** Material for this task follows **

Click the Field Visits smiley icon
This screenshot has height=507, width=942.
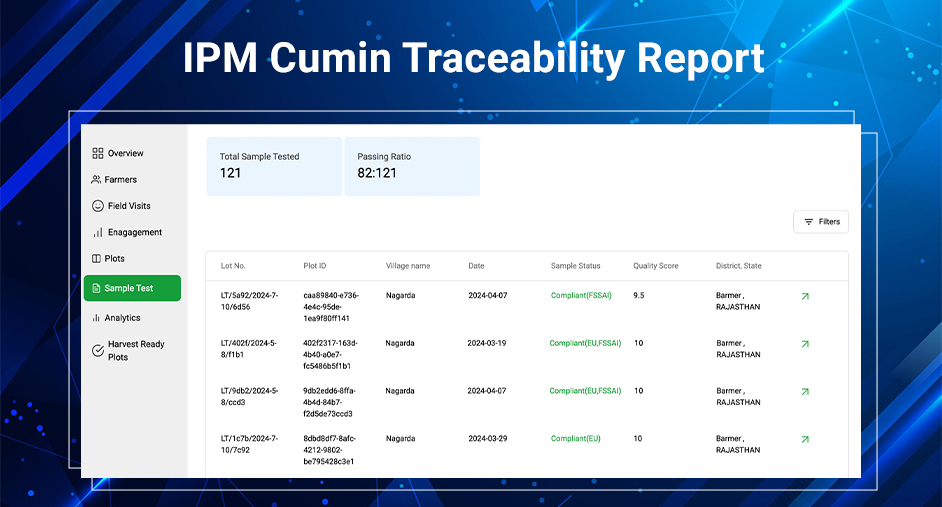coord(97,206)
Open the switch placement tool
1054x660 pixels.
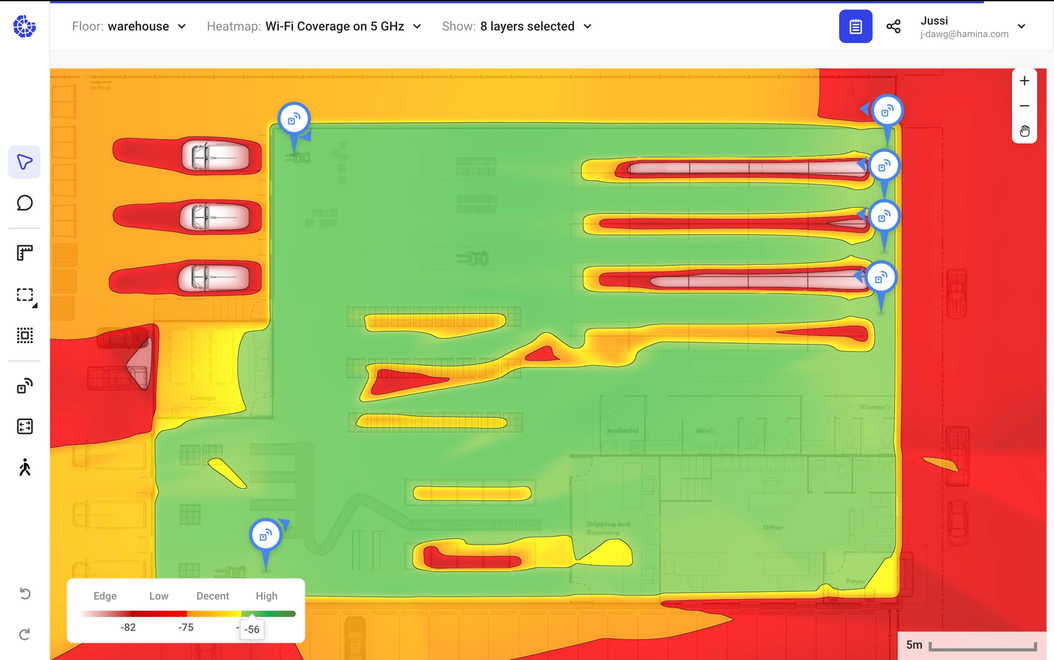[x=24, y=425]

** End of Material for this task **

◆ The task
Write out the data above exactly as it appears, but without any image.

◆ Answer to this exercise
Click the Field Visits smiley icon
This screenshot has height=507, width=942.
coord(97,206)
Open the switch placement tool
1054x660 pixels.
[x=24, y=425]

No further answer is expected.